Du côté du harceleur et de ses parents, les choses ne sont pas simples d’autant que la distinction n’est pas toujours évidente : le harcelé à l’école n’a pas toujours conscience de harceler plus petit que lui à la maison et le harceleur peut être un ancien harcelé qui perçoit mal les conséquences de ses actes. Les parents du harceleur sur-réagissent ou minimisent mais ne sont pas aidés à comprendre qu’il s’agit d’un symptôme. Quant aux jeunes "témoins" à qui on enjoint de dénoncer les faits, ils sont pris dans un discours contradictoire qu’il conviendrait d’éclaircir sur les conditions qui justifient la dénonciation.

Quel constat peut-on faire des dispositifs anti-harcèlement à l'école ? En prenant en compte ce qui est mis en place fait à l'étranger, quelles leçons peut-on tirer ? Quelles ont été les méthodes les plus efficaces ? Et celles qui se sont avérées décevantes ?

Caroline Eliacheff : Etant déjà très en retard par rapport à d'autres pays, on peut espérer que nous n'allons pas tenter de refaire le monde.
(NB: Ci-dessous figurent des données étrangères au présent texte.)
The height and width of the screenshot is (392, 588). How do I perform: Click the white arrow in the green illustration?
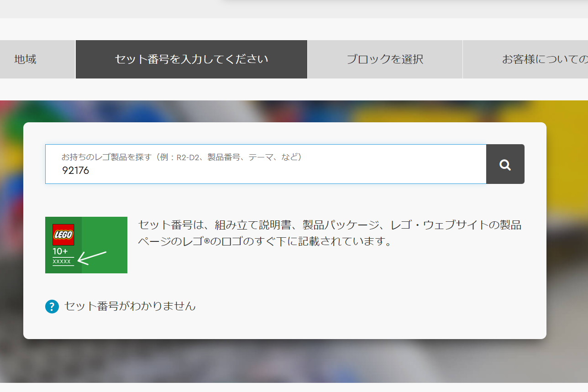tap(92, 257)
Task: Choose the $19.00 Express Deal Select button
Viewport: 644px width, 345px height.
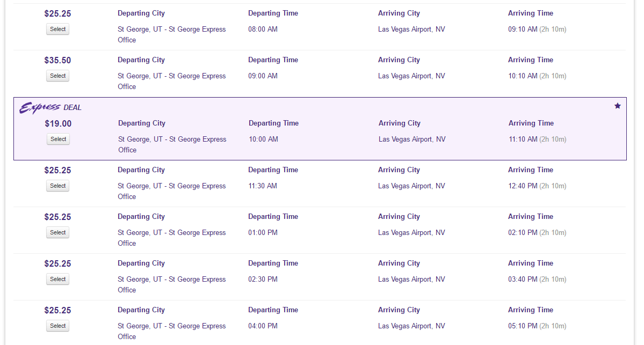Action: pyautogui.click(x=58, y=140)
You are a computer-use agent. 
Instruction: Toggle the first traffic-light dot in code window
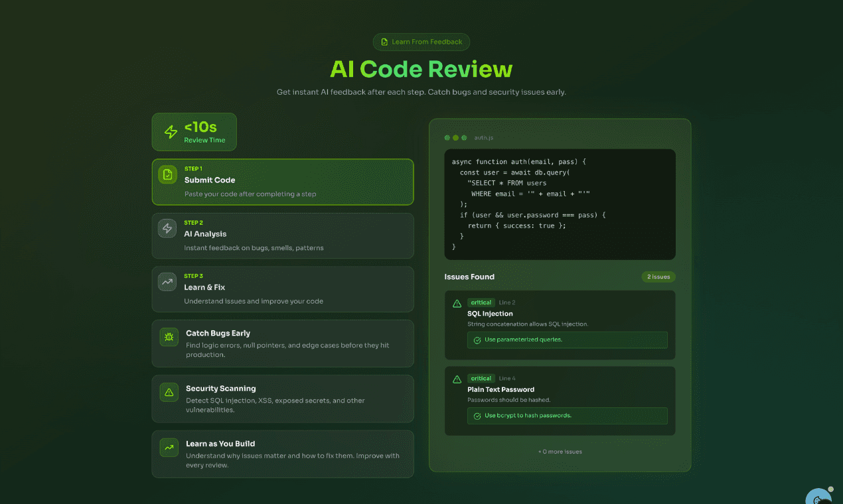(447, 137)
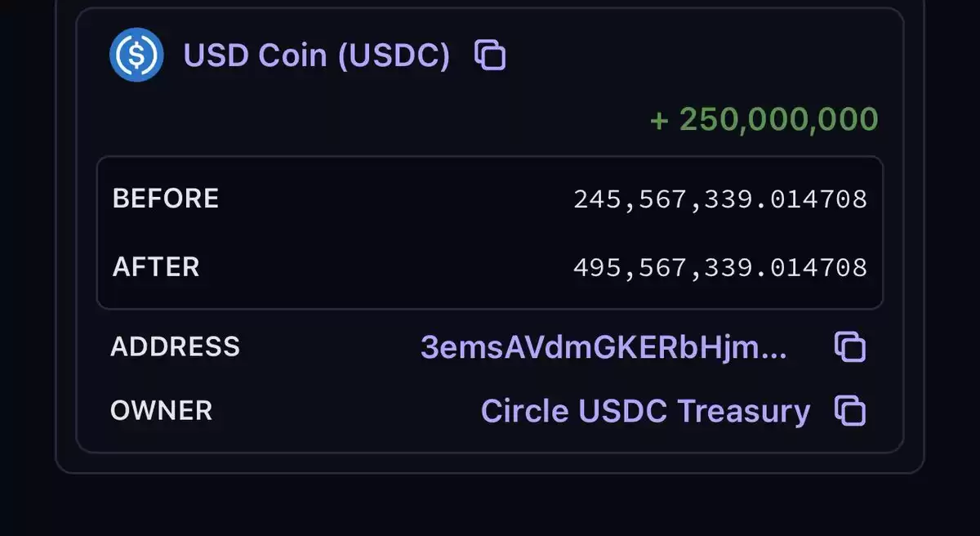Click empty space between AFTER label and its value
This screenshot has width=980, height=536.
[386, 268]
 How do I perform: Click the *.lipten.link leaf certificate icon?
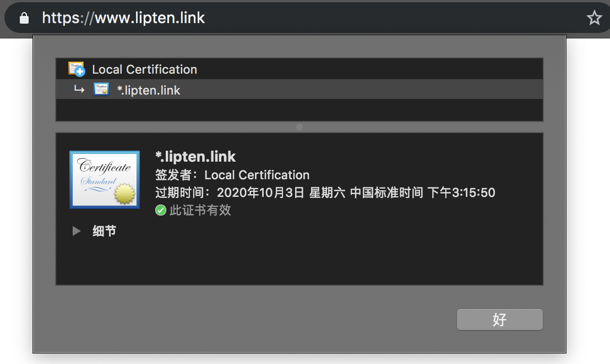pyautogui.click(x=101, y=89)
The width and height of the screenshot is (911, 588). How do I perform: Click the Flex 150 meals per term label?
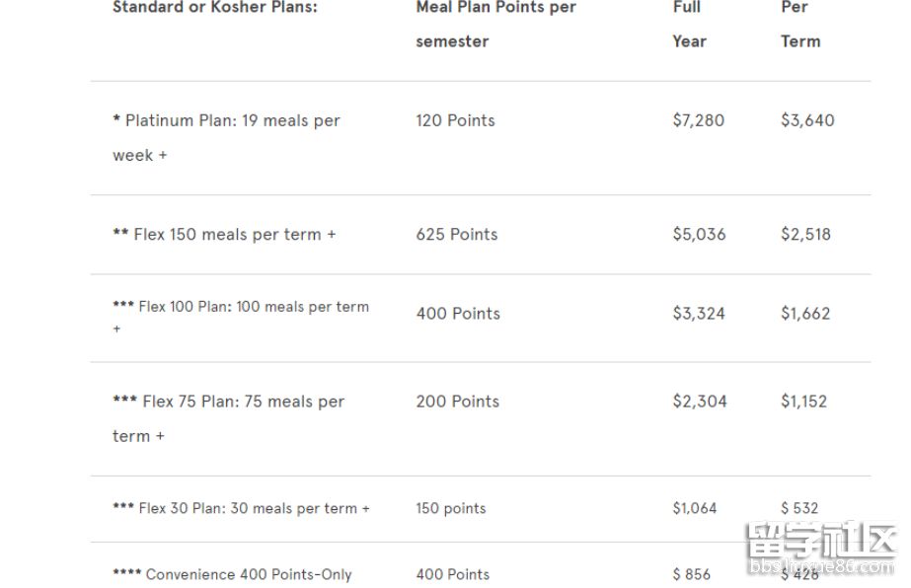[x=224, y=234]

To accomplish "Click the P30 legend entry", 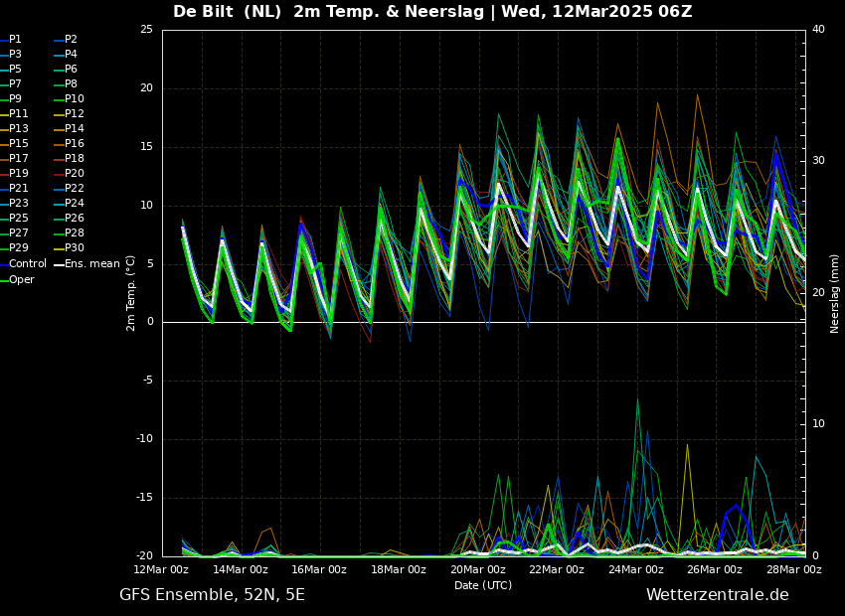I will [75, 248].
Car il est prouvé qu'on obtient toujours une baisse significative de la violence à l'école en mettant en pratique deux ordres de mesures: des règles et des sanctions précises condamnant toute violence ET une politique éducative globale impliquant TOUS les enfants, leurs parents, les enseignants qui n'ont, à ce jour, aucune formation pour répondre à ces situations. Ils  devront accepter, ce qui serait une révolution à l'Education Nationale, de traiter ce problème par une politique de prévention et de ne pas le traiter seuls. Ce qui revient à dire que la répression isolée et les portiques de sécurité n'ont pas le même effet que la responsabilité partagée. À titre préventif, le jeu des trois figures  imaginé par Serge Tisseron pour les maternelles pose les bases de l’empathie et du sens moral. 

Peut-on vraiment prétendre éradiquer toute "violence" chez les enfants ? Ne faut-il pas mesurer ? Un monde sans enfants parfois joueur ou charieur, n'est-ce pas une fiction d'un monde aseptisé ?

Caroline Eliacheff : Je partage votre remarque sur la fiction d’un monde aseptisé ou la normalité s’apparenterait au bonheur, à la tranquillité à l’injonction permanente d’être "épanoui" dans un monde sans violence. Il s’agit bien sûr d’une illusion. L’éducation ne consiste pas à filtrer l’existence mais à permettre aux enfants de dépasser les épreuves inévitables auxquelles ils vont avoir à se confronter.